Aim 2 Determine if alcohol-induced TRPV4 expression and activation is reduced by met-enkephalin. Our overall goal is to discover local cellular microenvironment interactions that impact chronic pain and that provide inroads for development of future clinical treatments for chronic inflammatory visceral pain. The impact of TRPV4 induced in local reactive cells after tissue damage and the role of TRPV4 in chronic pain have not been well studied. The findings will provide knowledge about analgesic, protective and reparative effects of met-enkephalin related to TRPV4. Expected outcomes of challenging pancreatic cells in vitro with TRPV4 activators are that TRPV4 expression and activation responses will increase, except in the presence of met- enkephalin. Further, TRPV4 inhibitors and met-enkephalin will reduce pain-related behaviors in the rat model of chronic pancreatitis. The findings will extend understanding of TRPV4 mediated events in the local microenvironment that impact both peripheral and central sensitization during the transition from acute to chronic visceral pain.
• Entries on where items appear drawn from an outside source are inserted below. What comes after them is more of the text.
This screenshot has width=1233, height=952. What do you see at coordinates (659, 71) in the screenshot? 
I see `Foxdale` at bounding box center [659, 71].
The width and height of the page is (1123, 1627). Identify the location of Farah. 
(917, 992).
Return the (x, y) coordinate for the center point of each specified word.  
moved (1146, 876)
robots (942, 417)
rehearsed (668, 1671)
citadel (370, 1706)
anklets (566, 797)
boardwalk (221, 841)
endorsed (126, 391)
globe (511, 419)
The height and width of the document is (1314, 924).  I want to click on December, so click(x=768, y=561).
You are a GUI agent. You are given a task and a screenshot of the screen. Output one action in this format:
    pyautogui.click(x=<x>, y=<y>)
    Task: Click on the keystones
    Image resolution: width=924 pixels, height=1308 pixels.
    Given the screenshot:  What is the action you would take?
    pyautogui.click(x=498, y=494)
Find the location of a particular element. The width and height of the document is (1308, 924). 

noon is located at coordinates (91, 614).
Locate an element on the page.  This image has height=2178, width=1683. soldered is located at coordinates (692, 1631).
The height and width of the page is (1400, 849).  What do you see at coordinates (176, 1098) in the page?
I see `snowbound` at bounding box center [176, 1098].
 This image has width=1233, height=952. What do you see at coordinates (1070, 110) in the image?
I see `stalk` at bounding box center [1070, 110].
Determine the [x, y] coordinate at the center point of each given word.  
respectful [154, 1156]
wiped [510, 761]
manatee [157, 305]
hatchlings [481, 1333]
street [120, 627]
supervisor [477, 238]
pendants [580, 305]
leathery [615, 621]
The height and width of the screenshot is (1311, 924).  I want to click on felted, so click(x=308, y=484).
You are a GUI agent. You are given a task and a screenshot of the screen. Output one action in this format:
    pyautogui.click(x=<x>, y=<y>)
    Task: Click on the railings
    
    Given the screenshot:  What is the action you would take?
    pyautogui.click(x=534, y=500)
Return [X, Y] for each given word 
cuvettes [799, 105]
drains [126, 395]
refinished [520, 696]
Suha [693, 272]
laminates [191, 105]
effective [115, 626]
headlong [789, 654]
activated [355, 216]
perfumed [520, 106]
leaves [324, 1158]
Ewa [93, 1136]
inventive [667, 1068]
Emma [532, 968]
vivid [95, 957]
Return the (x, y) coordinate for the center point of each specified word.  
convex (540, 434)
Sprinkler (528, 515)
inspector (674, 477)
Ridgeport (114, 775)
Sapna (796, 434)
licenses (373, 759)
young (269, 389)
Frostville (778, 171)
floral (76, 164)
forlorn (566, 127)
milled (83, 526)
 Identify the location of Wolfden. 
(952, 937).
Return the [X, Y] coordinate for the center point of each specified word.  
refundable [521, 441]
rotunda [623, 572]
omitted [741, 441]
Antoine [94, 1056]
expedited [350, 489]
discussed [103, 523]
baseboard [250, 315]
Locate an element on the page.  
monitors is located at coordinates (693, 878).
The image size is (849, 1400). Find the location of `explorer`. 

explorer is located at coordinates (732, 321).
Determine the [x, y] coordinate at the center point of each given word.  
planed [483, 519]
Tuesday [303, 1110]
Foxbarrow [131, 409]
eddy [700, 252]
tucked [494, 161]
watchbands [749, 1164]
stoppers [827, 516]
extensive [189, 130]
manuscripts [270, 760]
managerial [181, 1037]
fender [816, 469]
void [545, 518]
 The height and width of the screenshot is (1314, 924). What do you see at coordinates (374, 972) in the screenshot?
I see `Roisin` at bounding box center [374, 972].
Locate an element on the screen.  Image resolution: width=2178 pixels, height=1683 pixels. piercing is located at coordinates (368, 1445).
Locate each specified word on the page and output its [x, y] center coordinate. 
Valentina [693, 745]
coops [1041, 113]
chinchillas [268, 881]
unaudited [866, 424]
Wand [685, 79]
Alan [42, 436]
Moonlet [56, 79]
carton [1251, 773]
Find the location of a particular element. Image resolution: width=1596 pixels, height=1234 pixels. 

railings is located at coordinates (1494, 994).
Study of the transition to chronic pain is a mission of the NIH Blueprint and NINDS.
We propose that alcohol and other related injurious agents present in the inflamed pancreas increase expression and activation of the cation channel protein, transient receptor protein vanilloid 4 (TRPV4). We propose studies to confirm this preliminary finding and to determine if the endogenous opioid peptide met-enkephalin can interfere with the destructive actions induced by alcohol injury on TRPV4 expression and activation. Our novel findings have implications for improved pancreatic function and reduction of pain for patients with pancreatitis and pancreatic cancer.